• **Stored records**
- - - - - - -
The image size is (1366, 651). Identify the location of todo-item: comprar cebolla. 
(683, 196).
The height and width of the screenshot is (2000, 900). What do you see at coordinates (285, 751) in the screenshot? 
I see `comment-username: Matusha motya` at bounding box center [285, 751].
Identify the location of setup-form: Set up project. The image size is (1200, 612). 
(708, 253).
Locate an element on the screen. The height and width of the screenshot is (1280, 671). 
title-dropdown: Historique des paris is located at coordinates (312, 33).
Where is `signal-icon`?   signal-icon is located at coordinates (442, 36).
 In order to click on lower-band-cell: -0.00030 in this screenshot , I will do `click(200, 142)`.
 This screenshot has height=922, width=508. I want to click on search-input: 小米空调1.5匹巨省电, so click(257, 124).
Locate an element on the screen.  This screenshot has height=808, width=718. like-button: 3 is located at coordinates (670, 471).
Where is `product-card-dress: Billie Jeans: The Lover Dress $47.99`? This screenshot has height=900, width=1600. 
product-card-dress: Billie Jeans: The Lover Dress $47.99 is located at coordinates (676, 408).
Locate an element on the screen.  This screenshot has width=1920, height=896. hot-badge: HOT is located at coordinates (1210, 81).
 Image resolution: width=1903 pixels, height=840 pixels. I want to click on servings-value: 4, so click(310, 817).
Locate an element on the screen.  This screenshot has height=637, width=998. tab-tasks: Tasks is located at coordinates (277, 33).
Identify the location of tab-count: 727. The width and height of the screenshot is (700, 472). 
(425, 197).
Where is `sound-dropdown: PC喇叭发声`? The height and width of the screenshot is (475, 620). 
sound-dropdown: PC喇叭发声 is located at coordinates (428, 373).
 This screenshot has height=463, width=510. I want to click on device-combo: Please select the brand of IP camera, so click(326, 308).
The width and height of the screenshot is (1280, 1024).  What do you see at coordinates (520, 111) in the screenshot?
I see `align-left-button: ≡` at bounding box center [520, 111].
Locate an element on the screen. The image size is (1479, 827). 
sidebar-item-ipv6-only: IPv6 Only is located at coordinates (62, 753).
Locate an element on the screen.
- - - - - - -
Edit the records above by changing every "Identify the location of" to "Find the position of", and keep everything else the same.

The image size is (1366, 651). Find the position of todo-item: comprar cebolla. 
(683, 196).
The height and width of the screenshot is (2000, 900). What do you see at coordinates (285, 751) in the screenshot? 
I see `comment-username: Matusha motya` at bounding box center [285, 751].
Find the position of setup-form: Set up project. The image size is (1200, 612). 
(708, 253).
Locate an element on the screen. The height and width of the screenshot is (1280, 671). 
title-dropdown: Historique des paris is located at coordinates (312, 33).
Where is `signal-icon`?   signal-icon is located at coordinates (442, 36).
 In order to click on lower-band-cell: -0.00030 in this screenshot , I will do `click(200, 142)`.
 This screenshot has height=922, width=508. I want to click on search-input: 小米空调1.5匹巨省电, so click(257, 124).
Locate an element on the screen.  This screenshot has height=808, width=718. like-button: 3 is located at coordinates (670, 471).
Where is `product-card-dress: Billie Jeans: The Lover Dress $47.99`? This screenshot has height=900, width=1600. 
product-card-dress: Billie Jeans: The Lover Dress $47.99 is located at coordinates (676, 408).
Locate an element on the screen.  This screenshot has width=1920, height=896. hot-badge: HOT is located at coordinates (1210, 81).
 Image resolution: width=1903 pixels, height=840 pixels. I want to click on servings-value: 4, so click(310, 817).
Locate an element on the screen.  This screenshot has height=637, width=998. tab-tasks: Tasks is located at coordinates (277, 33).
Find the position of tab-count: 727. The width and height of the screenshot is (700, 472). 
(425, 197).
Where is `sound-dropdown: PC喇叭发声`? The height and width of the screenshot is (475, 620). 
sound-dropdown: PC喇叭发声 is located at coordinates (428, 373).
 This screenshot has height=463, width=510. I want to click on device-combo: Please select the brand of IP camera, so click(326, 308).
The width and height of the screenshot is (1280, 1024).  What do you see at coordinates (520, 111) in the screenshot?
I see `align-left-button: ≡` at bounding box center [520, 111].
Locate an element on the screen. The image size is (1479, 827). 
sidebar-item-ipv6-only: IPv6 Only is located at coordinates (62, 753).
Locate an element on the screen.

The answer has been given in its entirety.